WHAT YOU WILL DO: Every line below between the line holding "[Condividi via Email] (139, 231)" and the line holding "[Stampa pagina] (184, 231)", inclusive, should be repeated exactly, and all other lines omitted.

(Stored items)
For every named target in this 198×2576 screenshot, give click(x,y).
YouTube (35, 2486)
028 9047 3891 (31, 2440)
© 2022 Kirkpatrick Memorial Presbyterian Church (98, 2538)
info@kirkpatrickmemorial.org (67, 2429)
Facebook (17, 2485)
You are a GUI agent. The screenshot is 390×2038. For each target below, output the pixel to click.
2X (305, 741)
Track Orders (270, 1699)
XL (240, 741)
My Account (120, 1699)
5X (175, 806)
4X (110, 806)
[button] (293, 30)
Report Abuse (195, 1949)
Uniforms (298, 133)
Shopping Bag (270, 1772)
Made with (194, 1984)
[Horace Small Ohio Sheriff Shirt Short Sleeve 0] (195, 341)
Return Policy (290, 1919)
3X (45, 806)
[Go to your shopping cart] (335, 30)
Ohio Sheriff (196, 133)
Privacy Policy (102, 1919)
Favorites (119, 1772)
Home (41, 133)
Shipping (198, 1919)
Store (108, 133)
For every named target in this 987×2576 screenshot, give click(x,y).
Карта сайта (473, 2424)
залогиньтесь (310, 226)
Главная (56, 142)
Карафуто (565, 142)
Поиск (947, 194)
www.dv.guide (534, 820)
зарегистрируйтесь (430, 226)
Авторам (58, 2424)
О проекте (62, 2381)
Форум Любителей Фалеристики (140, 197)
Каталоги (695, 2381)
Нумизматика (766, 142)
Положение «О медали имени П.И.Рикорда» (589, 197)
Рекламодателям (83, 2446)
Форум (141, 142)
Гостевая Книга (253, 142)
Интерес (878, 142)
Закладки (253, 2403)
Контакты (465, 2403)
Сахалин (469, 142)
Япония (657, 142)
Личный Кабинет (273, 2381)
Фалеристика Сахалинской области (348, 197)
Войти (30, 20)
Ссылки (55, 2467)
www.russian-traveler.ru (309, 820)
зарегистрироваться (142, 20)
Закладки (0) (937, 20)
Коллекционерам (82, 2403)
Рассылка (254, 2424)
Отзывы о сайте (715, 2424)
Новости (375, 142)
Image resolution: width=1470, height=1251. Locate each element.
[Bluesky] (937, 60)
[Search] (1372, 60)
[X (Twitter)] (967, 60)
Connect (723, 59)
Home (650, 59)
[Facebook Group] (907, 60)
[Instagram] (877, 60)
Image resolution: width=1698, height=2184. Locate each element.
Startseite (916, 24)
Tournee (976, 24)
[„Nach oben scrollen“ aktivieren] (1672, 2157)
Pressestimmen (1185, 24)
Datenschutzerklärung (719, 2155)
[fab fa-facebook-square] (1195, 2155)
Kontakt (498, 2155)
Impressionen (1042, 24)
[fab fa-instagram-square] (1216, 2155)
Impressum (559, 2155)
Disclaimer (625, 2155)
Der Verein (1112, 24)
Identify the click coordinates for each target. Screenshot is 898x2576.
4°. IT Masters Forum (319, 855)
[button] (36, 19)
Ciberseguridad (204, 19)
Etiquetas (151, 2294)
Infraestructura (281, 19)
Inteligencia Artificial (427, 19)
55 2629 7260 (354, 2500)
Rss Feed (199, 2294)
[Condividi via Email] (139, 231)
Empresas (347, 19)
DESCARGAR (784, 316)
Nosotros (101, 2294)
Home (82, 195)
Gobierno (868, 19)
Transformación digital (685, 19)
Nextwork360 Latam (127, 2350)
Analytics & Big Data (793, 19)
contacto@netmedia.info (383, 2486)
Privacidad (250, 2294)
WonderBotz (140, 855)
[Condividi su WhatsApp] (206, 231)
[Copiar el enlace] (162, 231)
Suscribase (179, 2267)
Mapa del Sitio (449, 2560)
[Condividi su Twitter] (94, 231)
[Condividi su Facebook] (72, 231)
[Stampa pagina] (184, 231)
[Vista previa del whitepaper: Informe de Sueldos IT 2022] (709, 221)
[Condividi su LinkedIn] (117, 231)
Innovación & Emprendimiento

FINAL ANSWER:
[Condividi via Email] (139, 231)
Empresas (347, 19)
DESCARGAR (784, 316)
Nosotros (101, 2294)
Home (82, 195)
Gobierno (868, 19)
Transformación digital (685, 19)
Nextwork360 Latam (127, 2350)
Analytics & Big Data (793, 19)
contacto@netmedia.info (383, 2486)
Privacidad (250, 2294)
WonderBotz (140, 855)
[Condividi su WhatsApp] (206, 231)
[Copiar el enlace] (162, 231)
Suscribase (179, 2267)
Mapa del Sitio (449, 2560)
[Condividi su Twitter] (94, 231)
[Condividi su Facebook] (72, 231)
[Stampa pagina] (184, 231)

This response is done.